Written exercise - Print every line of the records below word for word, leaving out the pictures.

Task data -
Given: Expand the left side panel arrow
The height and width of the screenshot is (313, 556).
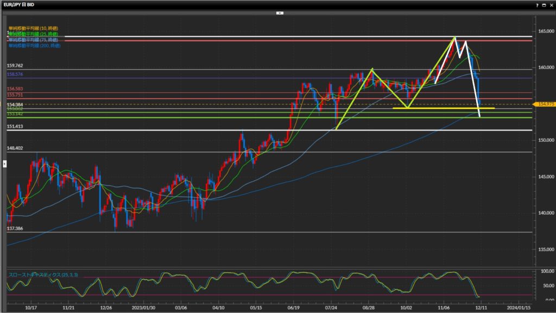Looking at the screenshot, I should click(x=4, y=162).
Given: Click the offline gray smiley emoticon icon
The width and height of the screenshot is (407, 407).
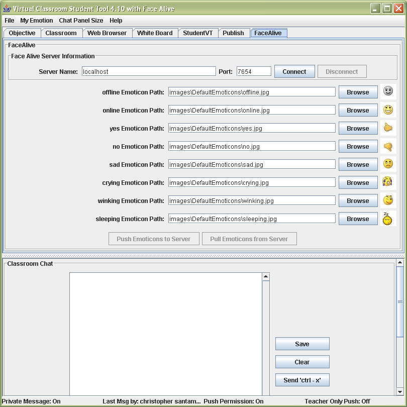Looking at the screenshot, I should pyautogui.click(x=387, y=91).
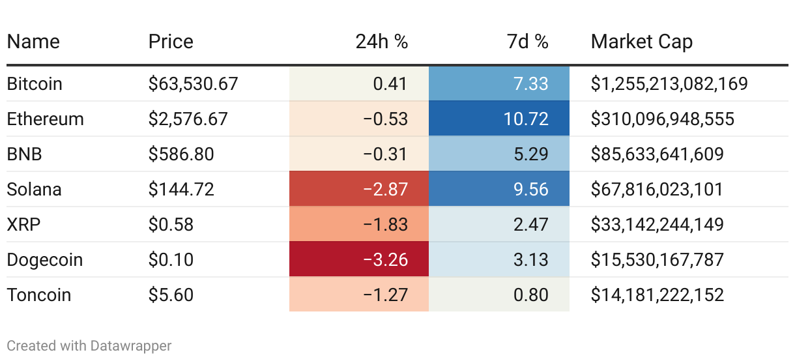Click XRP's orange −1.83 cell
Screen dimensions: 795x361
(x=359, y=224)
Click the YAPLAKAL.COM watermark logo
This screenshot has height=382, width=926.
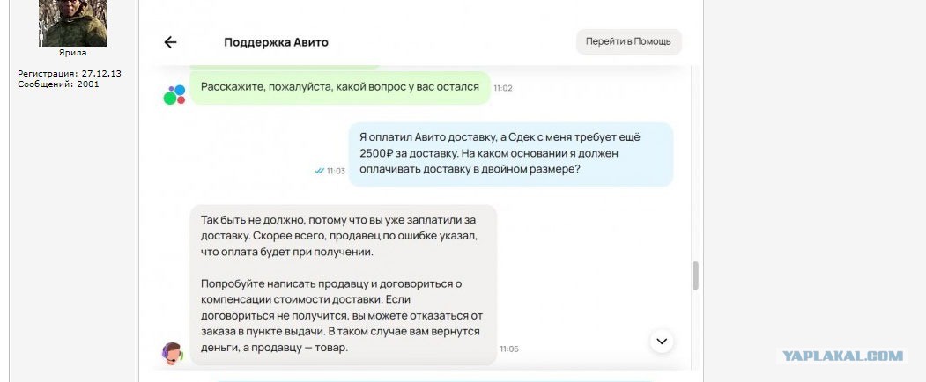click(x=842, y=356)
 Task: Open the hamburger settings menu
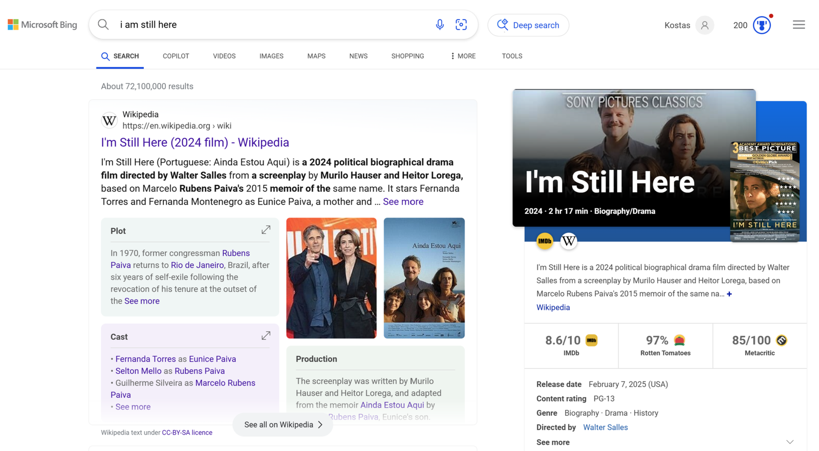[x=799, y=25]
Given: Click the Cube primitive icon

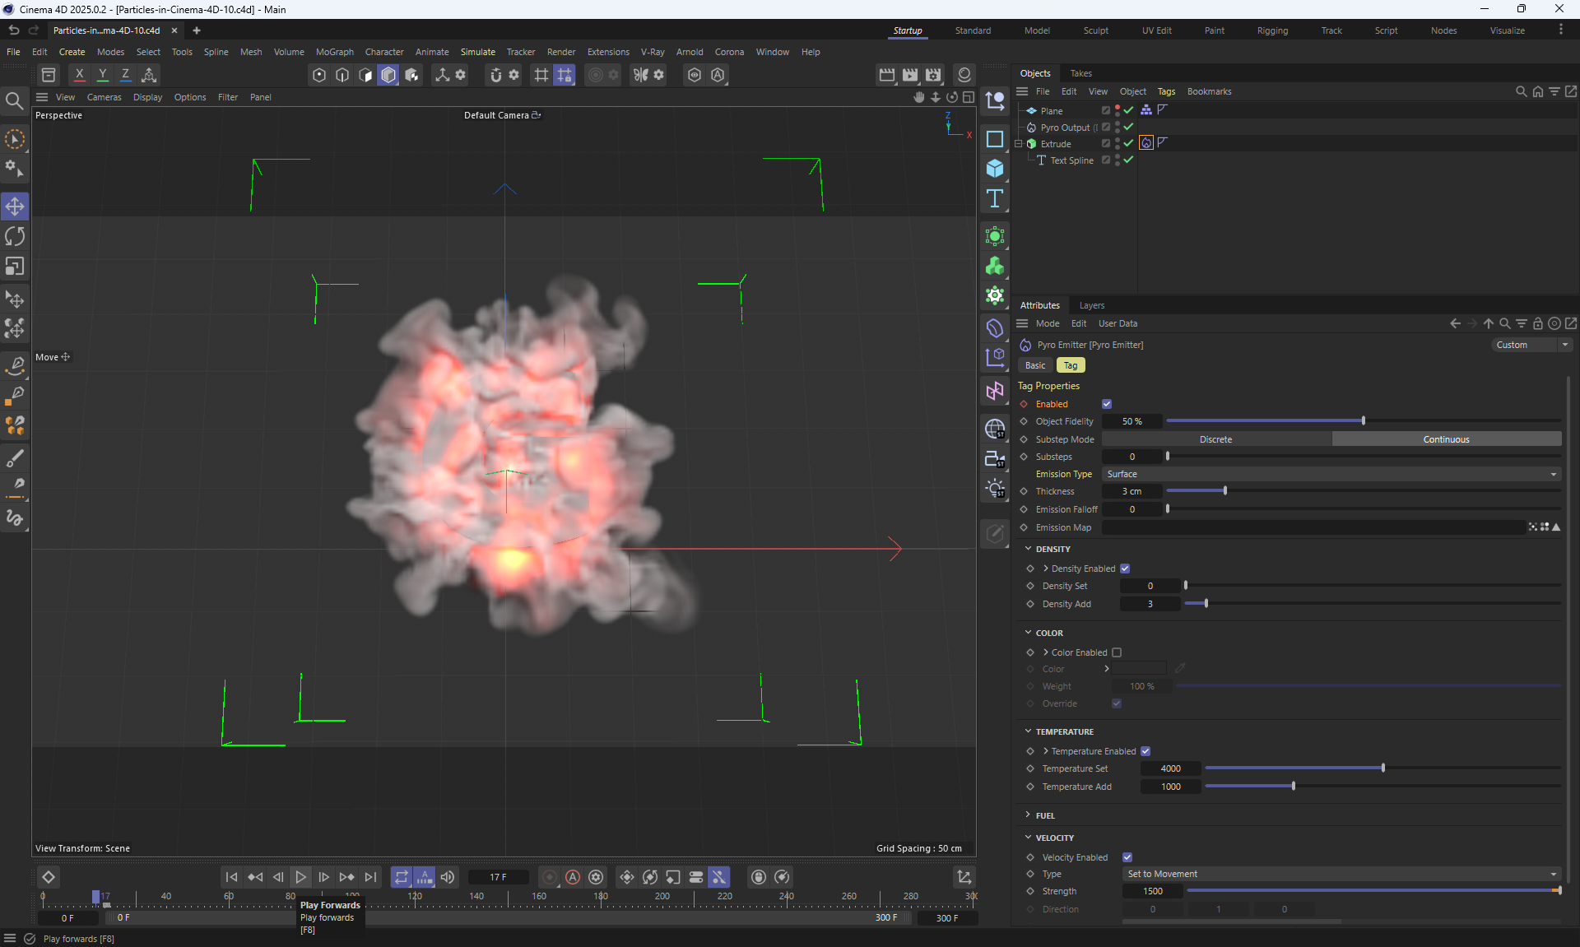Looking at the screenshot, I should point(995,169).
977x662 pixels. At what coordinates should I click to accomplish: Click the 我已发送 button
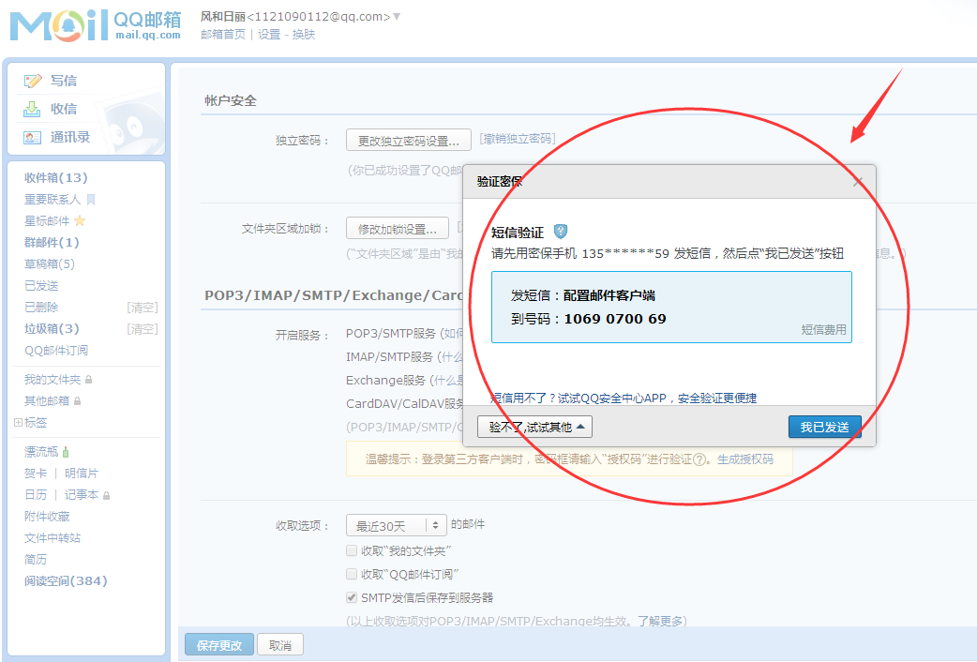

Solution to this task -
Given: Expand the left side panel arrow
The height and width of the screenshot is (313, 556).
Looking at the screenshot, I should click(x=4, y=162).
Given: Click the offline gray smiley emoticon icon
The width and height of the screenshot is (407, 407).
Looking at the screenshot, I should pyautogui.click(x=387, y=91).
Click XRP's orange −1.83 cell
Screen dimensions: 795x361
(x=359, y=224)
Click the YAPLAKAL.COM watermark logo
This screenshot has height=382, width=926.
click(x=842, y=356)
 Task: Open the hamburger settings menu
[x=799, y=25]
Given: Click the Cube primitive icon

Looking at the screenshot, I should point(995,169).
977x662 pixels. At what coordinates should I click to accomplish: Click the 我已发送 button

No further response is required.